Bad Behavior

Wendy Lesser

Richard III
by William Shakespeare,
directed by Thomas Ostermeier
(in German, with supertitles).
Brooklyn Academy of Music,
October 2017.

We English-speakers are notoriously possessive about our Bard, and though some Germans, even to this day, will insist that you have not really read Shakespeare until you have read him in Schlegel’s translation, we always beg to differ. So it was with some hesitation that I initially considered, in the spring of 2014, going to a performance of Richard III at the Schaubühne theater in Berlin.

My hesitation didn’t affect things one way or the other, because the run had long since sold out. The production was directed by the well-regarded if quirky Thomas Ostermeier; perhaps more importantly, it featured Lars Eidinger in the starring role. Eidinger was repeatedly described to me as a “famous stage actor”—a phrase so alien to the theatrical situation in our own country as to make it seem translated directly from the German—and his virtues as a performer were universally praised. So when an American-born Berlin friend offered me her extra ticket to the event, promising that there would be English supertitles, I happily accepted.

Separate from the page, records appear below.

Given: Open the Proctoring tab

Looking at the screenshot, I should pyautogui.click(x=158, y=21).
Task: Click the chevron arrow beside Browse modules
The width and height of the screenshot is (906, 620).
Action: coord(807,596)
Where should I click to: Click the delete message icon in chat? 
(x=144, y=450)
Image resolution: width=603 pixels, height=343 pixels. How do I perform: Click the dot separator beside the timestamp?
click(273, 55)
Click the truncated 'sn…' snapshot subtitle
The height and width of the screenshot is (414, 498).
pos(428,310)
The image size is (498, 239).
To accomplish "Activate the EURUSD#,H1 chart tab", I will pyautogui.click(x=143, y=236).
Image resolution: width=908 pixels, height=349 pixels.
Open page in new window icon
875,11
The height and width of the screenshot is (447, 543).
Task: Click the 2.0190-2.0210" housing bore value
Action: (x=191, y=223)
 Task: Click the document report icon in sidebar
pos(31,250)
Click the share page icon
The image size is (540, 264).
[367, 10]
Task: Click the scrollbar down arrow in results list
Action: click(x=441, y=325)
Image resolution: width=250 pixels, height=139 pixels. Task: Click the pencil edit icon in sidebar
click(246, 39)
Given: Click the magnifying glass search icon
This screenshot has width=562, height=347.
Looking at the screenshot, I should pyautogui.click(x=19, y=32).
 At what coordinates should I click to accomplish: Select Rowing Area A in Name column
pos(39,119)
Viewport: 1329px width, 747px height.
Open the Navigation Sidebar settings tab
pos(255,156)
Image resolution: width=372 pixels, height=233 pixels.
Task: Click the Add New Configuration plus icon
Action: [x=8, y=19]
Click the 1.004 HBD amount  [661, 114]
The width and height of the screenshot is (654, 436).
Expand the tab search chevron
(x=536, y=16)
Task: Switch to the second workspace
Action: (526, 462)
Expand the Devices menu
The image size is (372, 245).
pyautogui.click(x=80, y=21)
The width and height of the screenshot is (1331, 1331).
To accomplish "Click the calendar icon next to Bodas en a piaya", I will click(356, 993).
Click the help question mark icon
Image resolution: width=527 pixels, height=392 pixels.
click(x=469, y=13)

The Schaubühne is not a large theater, and my seat was in the front row. Despite the language barrier, therefore, my initial encounter with Lars Eidinger was visceral and direct. It’s possible, even, that some of his hard-earned sweat and spittle landed on my shoes, though if it did, I was too entranced to notice. I have seen some great Richard IIIs (I saw Ian McKellen do that wonderful one-handed thing with the glove, for instance), but I had never before seen Richard performed with such animated, electrifying velocity. Eidinger tore around the sand-covered stage like a mad thing, and when he had used up the stage surface, he expanded upward via a hanging rope, or outward into the audience. He was dressed, initially, in what seemed to be sloppy white gym clothes (and this in the midst of a court scene filled with fancily dressed ladies and gentlemen), with his hump protruding noticeably from his upper back. When he removed his clothes, which he soon did, the hump was revealed as a strapped-on appendage, a black leather item that looked like something from sado-masochistic bondage practices.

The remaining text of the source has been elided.